1. Unimodal - correct - Exactly! The distribution looks like a unimodal log normal distribution. See “Brief Data Exploration: Plots, Correlations, and Summary Statistics with Polars.”
2. Multimodal - incorrect - You may have overlooked excluding spikes of statistical noise from your analysis. See “Brief Data Exploration: Plots, Correlations, and Summary Statistics with Polars.”


## 9.4 Question 4: Mean Absolute Error Calculation

Given the following toy DataFrame of `y_predicted` and `y_truth`, measure the `mean_absolute_error`. True or False: the result is greater than .5. (Hint: use the `sklearn` implementation of `mean_absolute_error`.)

In [None]:
toy_result_df = pl.DataFrame({
    "y_predicted": [0, 1, 0, 0, 1, 0, 1, 0, 1, 1, 0, 1, 0, 1, 1, 0, 1, 0, 1, 0, 0, 0, 1, 0, 1, 0, 1, 1, 1, 0, 1, 1, 0, 0, 1, 0, 1, ],
    "y_truth": [1, 1, 0, 1, 0, 1, 0, 1, 0, 1, 1, 0, 1, 0, 1, 0, 1, 0, 1, 0, 1, 1, 1, 1, 0, 1, 0, 1, 0, 1, 0, 1, 1, 0, 1, 0, 1, ]
})
#### YOUR CODE HERE
print(mean_absolute_error(toy_result_df["y_truth"], toy_result_df["y_predicted"]))

1. True - correct - Exactly! The data can be passed directly into `mean_absolute_error` as a Polars series. See “Machine Learning Model Building, Evaluation, and Discussion.”
2. False - incorrect - Are you sure? Make sure you're using the correct function from scikit-learn! See “Machine Learning Model Building, Evaluation, and Discussion.”

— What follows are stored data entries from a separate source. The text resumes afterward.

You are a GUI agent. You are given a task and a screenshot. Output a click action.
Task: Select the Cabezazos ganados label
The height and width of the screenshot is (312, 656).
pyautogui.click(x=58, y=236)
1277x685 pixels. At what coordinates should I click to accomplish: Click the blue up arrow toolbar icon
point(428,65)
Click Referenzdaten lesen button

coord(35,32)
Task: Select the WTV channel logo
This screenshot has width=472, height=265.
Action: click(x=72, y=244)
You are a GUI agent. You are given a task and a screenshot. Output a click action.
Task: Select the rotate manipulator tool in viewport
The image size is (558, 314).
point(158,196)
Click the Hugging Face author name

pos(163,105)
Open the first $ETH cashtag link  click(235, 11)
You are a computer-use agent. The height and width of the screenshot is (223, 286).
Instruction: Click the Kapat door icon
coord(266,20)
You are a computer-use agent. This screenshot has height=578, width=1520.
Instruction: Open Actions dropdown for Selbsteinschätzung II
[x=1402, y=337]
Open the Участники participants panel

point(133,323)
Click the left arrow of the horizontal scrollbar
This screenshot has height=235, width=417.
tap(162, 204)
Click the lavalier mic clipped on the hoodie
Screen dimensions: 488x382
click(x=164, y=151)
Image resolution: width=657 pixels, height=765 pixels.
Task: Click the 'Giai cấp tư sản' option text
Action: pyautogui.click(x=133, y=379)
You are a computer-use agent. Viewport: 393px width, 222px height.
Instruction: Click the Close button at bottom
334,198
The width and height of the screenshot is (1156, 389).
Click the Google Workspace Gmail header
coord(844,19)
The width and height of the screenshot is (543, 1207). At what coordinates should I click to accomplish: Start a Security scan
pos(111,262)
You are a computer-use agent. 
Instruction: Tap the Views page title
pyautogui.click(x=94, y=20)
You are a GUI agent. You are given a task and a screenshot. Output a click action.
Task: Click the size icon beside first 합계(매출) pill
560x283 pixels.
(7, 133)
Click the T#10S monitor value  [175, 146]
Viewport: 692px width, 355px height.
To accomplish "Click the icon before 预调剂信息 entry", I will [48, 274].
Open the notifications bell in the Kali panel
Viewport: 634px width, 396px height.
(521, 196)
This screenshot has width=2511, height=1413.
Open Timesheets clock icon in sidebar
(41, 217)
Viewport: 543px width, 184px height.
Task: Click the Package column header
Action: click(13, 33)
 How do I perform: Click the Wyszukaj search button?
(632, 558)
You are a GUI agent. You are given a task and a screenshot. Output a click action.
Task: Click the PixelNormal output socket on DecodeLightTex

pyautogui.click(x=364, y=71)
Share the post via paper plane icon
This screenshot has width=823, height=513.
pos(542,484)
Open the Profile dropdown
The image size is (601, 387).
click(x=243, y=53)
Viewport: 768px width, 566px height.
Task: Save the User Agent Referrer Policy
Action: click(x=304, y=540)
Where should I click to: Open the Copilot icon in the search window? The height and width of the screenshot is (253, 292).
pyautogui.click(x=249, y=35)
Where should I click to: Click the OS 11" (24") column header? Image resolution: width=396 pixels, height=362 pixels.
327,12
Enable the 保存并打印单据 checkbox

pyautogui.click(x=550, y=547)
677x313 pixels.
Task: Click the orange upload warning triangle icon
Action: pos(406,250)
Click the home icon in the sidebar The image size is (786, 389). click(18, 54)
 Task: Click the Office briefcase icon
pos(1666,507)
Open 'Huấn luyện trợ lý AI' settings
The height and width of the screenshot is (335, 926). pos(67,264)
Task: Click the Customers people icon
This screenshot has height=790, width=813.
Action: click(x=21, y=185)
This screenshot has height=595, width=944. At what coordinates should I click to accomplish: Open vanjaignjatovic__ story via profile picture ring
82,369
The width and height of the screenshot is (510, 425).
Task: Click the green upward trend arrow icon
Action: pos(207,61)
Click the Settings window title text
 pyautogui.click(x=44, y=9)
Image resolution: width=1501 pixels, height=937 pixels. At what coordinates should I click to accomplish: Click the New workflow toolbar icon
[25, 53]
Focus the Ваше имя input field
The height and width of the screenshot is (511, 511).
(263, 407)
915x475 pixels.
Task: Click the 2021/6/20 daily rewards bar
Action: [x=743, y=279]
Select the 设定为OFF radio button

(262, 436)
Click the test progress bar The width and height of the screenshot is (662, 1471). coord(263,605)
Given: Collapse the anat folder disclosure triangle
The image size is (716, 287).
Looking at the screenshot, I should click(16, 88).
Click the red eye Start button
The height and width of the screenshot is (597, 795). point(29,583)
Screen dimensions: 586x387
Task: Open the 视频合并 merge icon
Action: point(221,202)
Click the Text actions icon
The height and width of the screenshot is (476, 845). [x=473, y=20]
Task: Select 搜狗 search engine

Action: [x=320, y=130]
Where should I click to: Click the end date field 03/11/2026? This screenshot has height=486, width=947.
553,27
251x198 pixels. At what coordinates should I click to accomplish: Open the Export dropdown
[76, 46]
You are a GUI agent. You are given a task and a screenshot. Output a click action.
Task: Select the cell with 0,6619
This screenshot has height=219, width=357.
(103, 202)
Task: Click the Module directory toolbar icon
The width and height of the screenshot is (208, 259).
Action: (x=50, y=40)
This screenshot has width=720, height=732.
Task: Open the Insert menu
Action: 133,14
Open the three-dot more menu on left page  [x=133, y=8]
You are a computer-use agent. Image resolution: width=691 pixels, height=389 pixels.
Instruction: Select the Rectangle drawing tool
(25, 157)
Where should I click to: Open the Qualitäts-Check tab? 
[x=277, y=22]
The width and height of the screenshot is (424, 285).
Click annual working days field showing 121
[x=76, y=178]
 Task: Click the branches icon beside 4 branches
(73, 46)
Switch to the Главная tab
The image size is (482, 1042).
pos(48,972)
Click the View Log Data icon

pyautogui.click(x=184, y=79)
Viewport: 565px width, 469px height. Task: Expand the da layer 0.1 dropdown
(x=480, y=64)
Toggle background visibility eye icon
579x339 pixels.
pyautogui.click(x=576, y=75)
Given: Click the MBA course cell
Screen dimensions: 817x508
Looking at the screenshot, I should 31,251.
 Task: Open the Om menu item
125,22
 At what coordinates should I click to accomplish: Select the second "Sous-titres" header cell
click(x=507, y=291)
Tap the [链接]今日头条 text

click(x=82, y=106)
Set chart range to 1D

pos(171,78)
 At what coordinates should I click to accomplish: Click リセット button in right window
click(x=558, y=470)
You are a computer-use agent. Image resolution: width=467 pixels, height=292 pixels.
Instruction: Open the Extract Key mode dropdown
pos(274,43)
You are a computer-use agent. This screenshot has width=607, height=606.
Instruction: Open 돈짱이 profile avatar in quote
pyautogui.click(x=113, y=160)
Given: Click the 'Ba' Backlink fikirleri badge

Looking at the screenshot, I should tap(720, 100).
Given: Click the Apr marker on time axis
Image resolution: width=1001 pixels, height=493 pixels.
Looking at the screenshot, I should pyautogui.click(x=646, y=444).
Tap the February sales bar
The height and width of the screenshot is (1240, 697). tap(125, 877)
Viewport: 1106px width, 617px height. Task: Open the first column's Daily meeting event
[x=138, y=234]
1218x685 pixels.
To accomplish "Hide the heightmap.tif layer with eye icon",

## 9.5 Question 5: Sampling DataFrame with Fraction

In the module, we reviewed the function `.sample()`, and used it to reduce our data to a fixed number of rows; to this end, we passed in simply the number of rows that we wanted in the result with e.g. `.sample(10000)`. However, `.sample()` also provides the option to pass in a fraction of rows, with `.sample(fraction=X)`, where `X` must be between 0 and 1. Use this new way of using the function to reduce the data to 2% of its original size. What is the shape of the result?

In [None]:
result = (
    rides_df_raw
    .sample(.02)
    .shape
)
print(result)

1. 3582628 - incorrect - It looks like the .sample() function didn't work, since 3582628 is the size of the entire DataFrame. See “Brief Data Exploration: Plots, Correlations, and Summary Statistics with Polars.”
2. 2 - incorrect - To pass in a fraction as an argument, you have to pass it to the keyword argument "fraction." You may have overlooked that here. See “Brief Data Exploration: Plots, Correlations, and Summary Statistics with Polars.”
3. 0 - incorrect - Make sure to convert 2% to a fraction and use the "fraction" keyword argument. See “Brief Data Exploration: Plots, Correlations, and Summary Statistics with Polars.”
4. 71652 - correct - Exactly! There are 3,582,628 rows in the original DataFrame, and 2% of 3,582,628 is 71,652. See “Brief Data Exploration: Plots, Correlations, and Summary Statistics with Polars.”